**Texte fourni**

--------------------------------

08/05/2026
L'ODYSSÉE DES PINARDIERS...
Ou comment la Méditerranée devint une autoroute liquide.
Au début du XXᵉ siècle, le port d'Oran est le théâtre d'un ballet fascinant. Des navires aux coques ventrues et aux cheminées noires de suie accostent le long de quais spécialement construits pour eux.
Ce sont les pinardiers. Leur nom sent le vin bon marché et l'aventure maritime.
À bord, des cuves immenses en acier riveté. Pas de cabines luxueuses, mais une cargaison précieuse : jusqu'à 15 000 hectolitres de vin par voyage. C'est le Médéa, le Mater Dei, le Château Yquem (oui, un pinardier portait ce nom !).
Ils font la navette entre Oran, Alger, Bône et les ports français de Sète, Port-Vendres, Lorient ou Rouen.
Imaginez l'ambiance : l'odeur entêtante du vin qui imprègne tout, le tangage lourd de la mer, et à l'arrivée, des centaines d'ouvriers qui se pressent pour décharger ces flots de rubis algérien.
À Lorient, la ville entière vit au rythme de cette manne. Les bistrots bretons servent du "gros rouge" qui a traversé la Méditerranée. C'est une épopée logistique et humaine qui relie deux rives, deux mondes, autour d'un même breuvage.
"Quand les pinardiers fendaient les flots, la Méditerranée avait le goût du vin d'Algérie."

--------------------------------

**Données fournies**
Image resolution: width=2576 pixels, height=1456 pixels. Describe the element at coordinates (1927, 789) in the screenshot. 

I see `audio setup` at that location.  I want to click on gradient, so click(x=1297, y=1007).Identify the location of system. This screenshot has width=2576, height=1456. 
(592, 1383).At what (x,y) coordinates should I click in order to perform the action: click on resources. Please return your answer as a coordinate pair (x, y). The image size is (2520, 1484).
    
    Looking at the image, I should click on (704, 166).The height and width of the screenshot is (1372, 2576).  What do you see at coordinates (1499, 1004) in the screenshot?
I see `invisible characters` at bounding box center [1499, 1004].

--------------------------------

**Consigne 1**
Recopiez mot pour mot, dans le texte sur les pinardiers, tout le passage allant de « Imaginez l'ambiance : l'odeur » jusqu'à « d'un même breuvage. ».
**Consigne 2**
D'après le texte sur les pinardiers, pourquoi ce trafic est-il présenté comme une épopée qui relie deux rives et deux mondes ? Répondez en une à trois phrases.

**Réponse rédigée 1**
Imaginez l'ambiance : l'odeur entêtante du vin qui imprègne tout, le tangage lourd de la mer, et à l'arrivée, des centaines d'ouvriers qui se pressent pour décharger ces flots de rubis algérien.
À Lorient, la ville entière vit au rythme de cette manne. Les bistrots bretons servent du "gros rouge" qui a traversé la Méditerranée. C'est une épopée logistique et humaine qui relie deux rives, deux mondes, autour d'un même breuvage.

**Réponse rédigée 2**
Les pinardiers font la navette entre les ports algériens d'Oran, d'Alger et de Bône et les ports français de Sète, Port-Vendres, Lorient ou Rouen. Ils transportent du vin d'une rive à l'autre, si bien que les deux rives se trouvent reliées autour d'un même breuvage.